Organic farmers in Kilauea, who are exporting produce and up until last week were using water from Ka Loko Reservoir in Kilauea to irrigate their crops, told lawmakers and other government leaders in no uncertain terms yesterday that closing the reservoir permanently would put them out of business.
“They’ll be out of business without water from Ka Loko,” said Sue Keller, administrative assistant at the Kauai County Farm Bureau and one of around 75 people in attendance at a standing-room-only meeting in a private Kilauea barn yesterday.
County water, if it’s available, is expensive, under low pressure, and contains chlorine, which is counterproductive to their organic-farming goals, Keller said.
There are around 20 farmers, mostly in the Kilauea Farms subdivision on Waiakalua Road, who know they will have to do without water from Ka Loko for awhile, but are very worried about government leaders’ talk about closing permanently the reservoir that is their crops’ lifeblood, she explained.
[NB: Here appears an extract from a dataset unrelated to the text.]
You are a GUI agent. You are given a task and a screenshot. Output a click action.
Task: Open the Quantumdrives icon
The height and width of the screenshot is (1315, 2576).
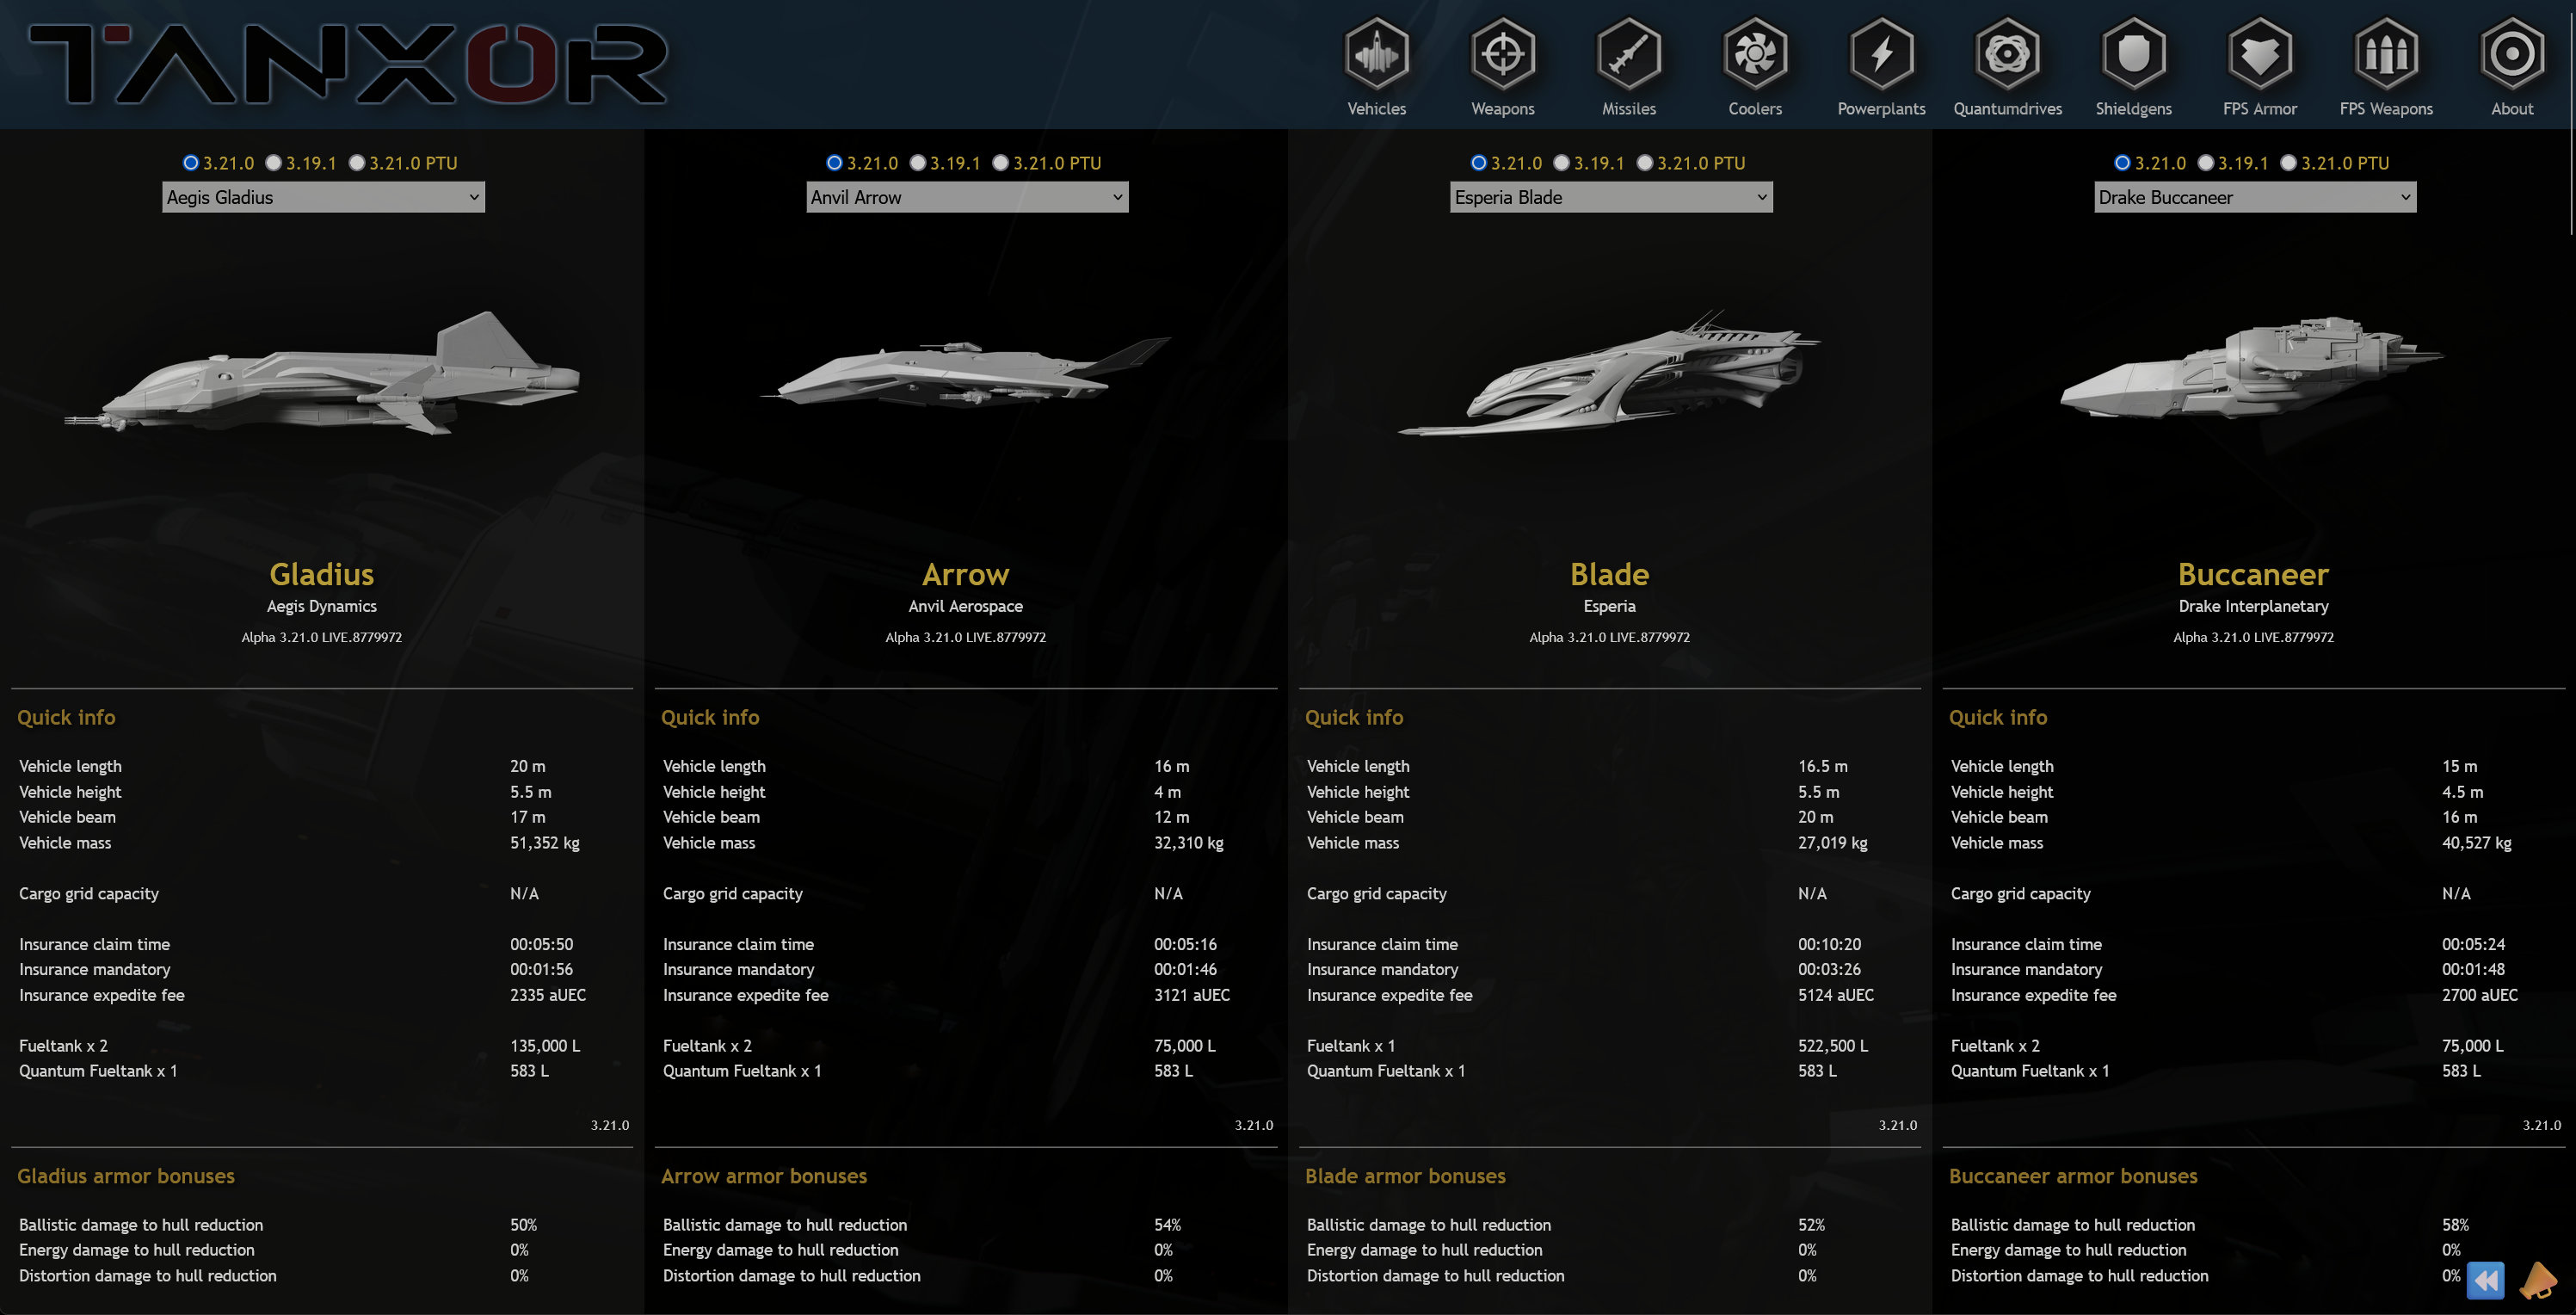[2007, 54]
They are facing many issues now, as their farms are underwater. After the waters recede, oftentimes there are fungal, rust, root rot and other problems, some which don’t show themselves until much later, she said.
“Most of them are just underwater at this point,” Keller said of the organic farms downstream from Ka Loko.
There was some discussion about being able to tap into Waiakalua Reservoir for farm-irrigation water, she said.
Despite the challenges, most of those at the meeting were in good spirits, and Keller and others see the flood disaster as a chance for farmers, organic and otherwise, to get together for the collective good.
“Organic, conventional farmers all have similar issues,” said Keller, whose family grows non-organic papayas and bananas on their Kilauea farm that was spared serious flood damage.
The meeting served as an educational experience for the lawmakers, and everyone else, she said.
The lawmakers, including state Sen. Gary Hooser, D-Kaua‘i-Ni‘ihau, state Rep. Mina Morita, D-Hanalei-Kapa‘a, state Rep. Ezra Kanoho, D-Lihu‘e-Koloa, and others, now have valuable information to take back and formulate legislation to assist the affected farmers, she said.
Kanoho is chair of the House Water, Land & Ocean Resources Committee. Hooser is vice chair of the Senate Water, Land and Agriculture Committee.
The meeting, and the events of last week, also served to put a heightened priority on something that was already important for those in agriculture on Kaua‘i, and members of the Kaua‘i delegation at the state Legislature, that being a bill — appropriating funds for maintenance of existing irrigation systems on the island, Keller said.
Other lawmakers in attendance included Jimmy Tokioka, vice chair of the Kaua‘i County Council; Council Member JoAnn A. Yukimura; state Rep. Felipe P. Abinsay Jr., D-Sand Island-Kalihi Kai-Kapalama, chair of the House Agriculture Committee; and state Rep. Clift Tsuji, D-South Hilo-Puna-Kea‘au, vice chair of the House Agriculture Committee.
Jimmy Nakatani represented U.S. Rep. Ed Case, D-Neighbor Islands-rural O‘ahu, and Ron Sakoda represented U.S. Sen. Daniel K. Inouye, D-Hawai‘i.
Sandra Kunimoto, director of the state Department of Agriculture, said there is emergency loan money available to affected farmers.
Roy Oyama, president of the Kauai County Farm Bureau, was also in attendance, as was as Jerry Ornellas, a farm bureau member and president of the East Kauai Water Users Cooperative.
On a related note, Keller said Kauai County Farm Bureau leaders are asking all farmers, ranchers and owners and operators of nurseries to get in touch with them immediately, at 639-8423 or 828-2120.
They have important information on county, state and federal programs, she said.
“In addition, we will keep all of you apprised of procedures relating to reporting damage assessments and the assistance being offered,” she said.
“A coordinated effort is the only way for all of us to maximize our effectiveness, and for you to take full advantage of the resources being made available,” she said.
In other disaster-related news, Gov. Linda Lingle has submitted emergency legislation requesting over $14 million to fund the cost of storm recovery, hire consultants to determine the structural integrity of dams and reservoirs statewide, and assess potential immediate risks, according to a press release.
Of the $14 million, $3.2 million would come from federal sources, Lingle said in a letter to state Rep. Calvin Say, D-Kaimuki-St. Louis Heights-Palolo Valley, the speaker of the house.
Some $4 million, including the $3.2 million in federal funds, will go for repair work on Kuhio Highway near Kilauea.